Friday, August 1, 2008


I had a fantastic evening! My wife and I spent the evening at a private club near Lake Ontario. The weather was perfect -- sunshine and a light breeze. The beer was cold, and the company friendly. I spent a few minutes talking to the owner of a machine tool manufacturer. Of course, the topic turned to China. He explained that his business is growing, and that he is selling more and more machine tools into China. With the abundance of very cheap (and worth every penny) machine tools in China, why would any Chinese company spend the money to import an American machine?

In The World is Flat , Thomas Friedman explains the triple convergence. Convergence two is the evolution of flanking technologies and business processes needed to make the most of new technology.

Friedman is spot on, and it couldn't be more obvious than in the machine shops of China. I'd often remarked that I could produce massive improvements in Chinese machining productivity and accuracy by opening a school for operations managers and CNC programmers and setup people. (This isn't universally true -- of course, there are some fantastic machine shops in China.
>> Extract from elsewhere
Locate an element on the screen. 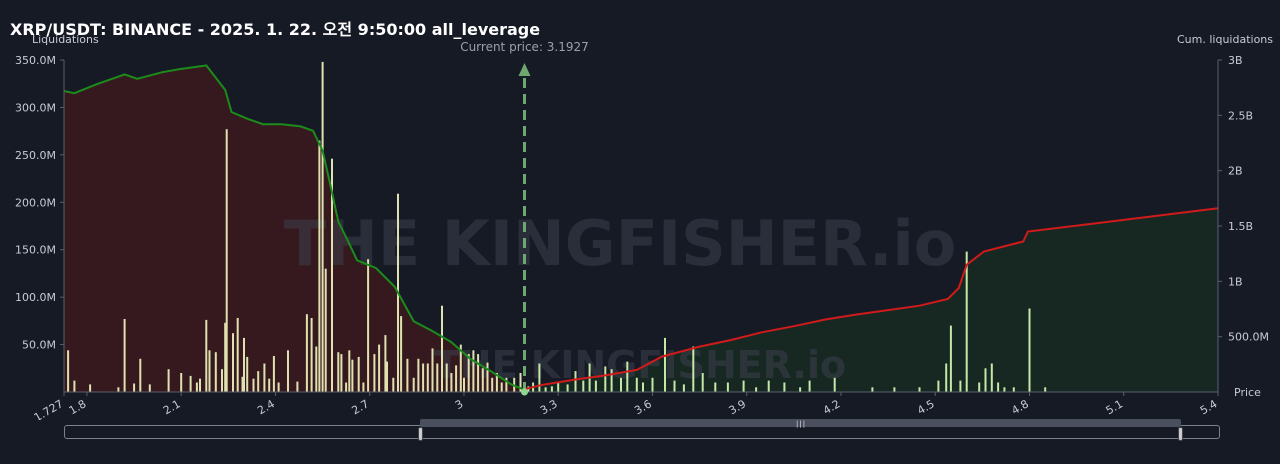 The image size is (1280, 464). current-price-dot is located at coordinates (525, 392).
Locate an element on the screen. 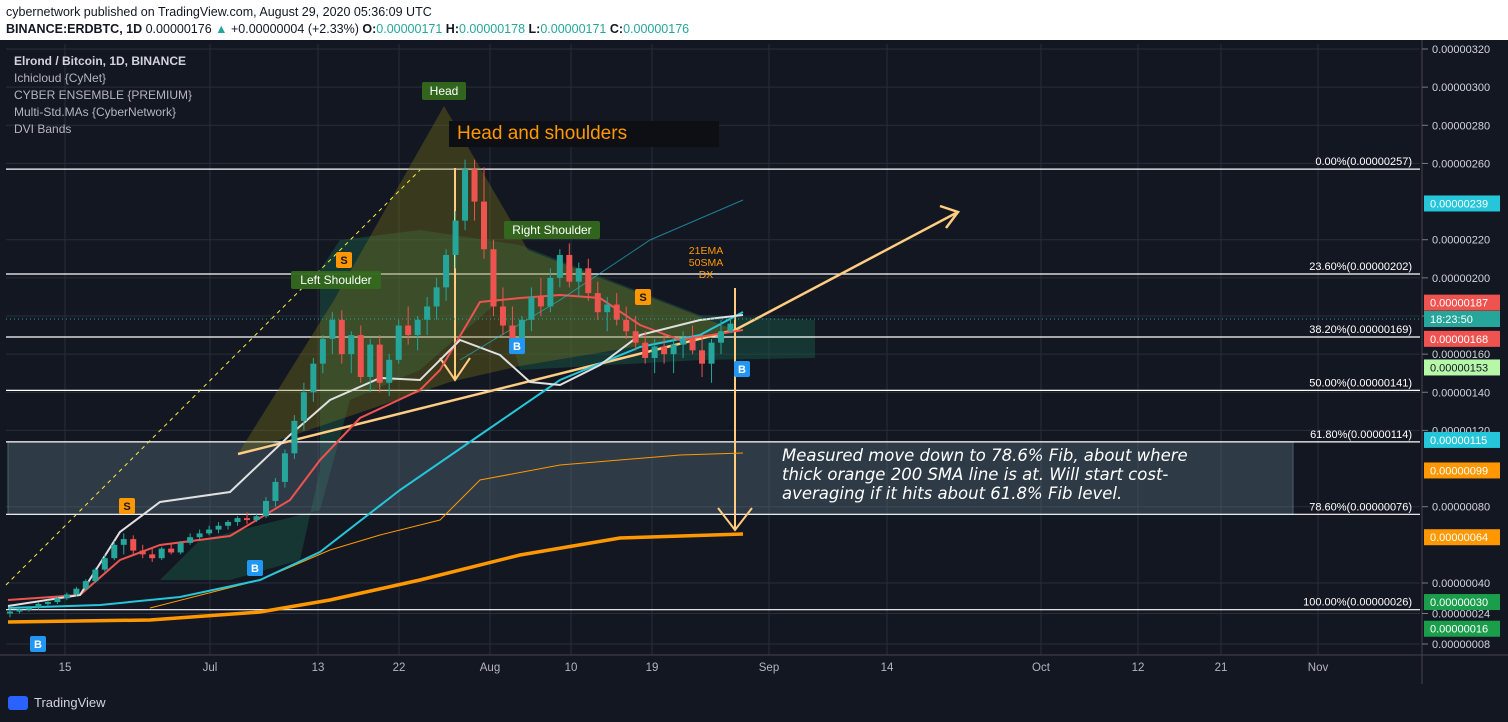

They are rare.) I often joked that most shops ran CNC equipment like they were running old manual engine lathes. In short, they were spending the money, but not seeing the gains in accuracy and productivity simply because they were running the new technology the same way they ran the old technology.

Things are changing. A more competitive market has forced Chinese machine shops to get the most out of their equipment. They have invested in training, and the convergence of skill and technology is increasingly apparent. This was confirmed by my conversation this evening. The Chinese are seeking training, and his distributors are providing it, making his machine tools a real value in the Chinese market.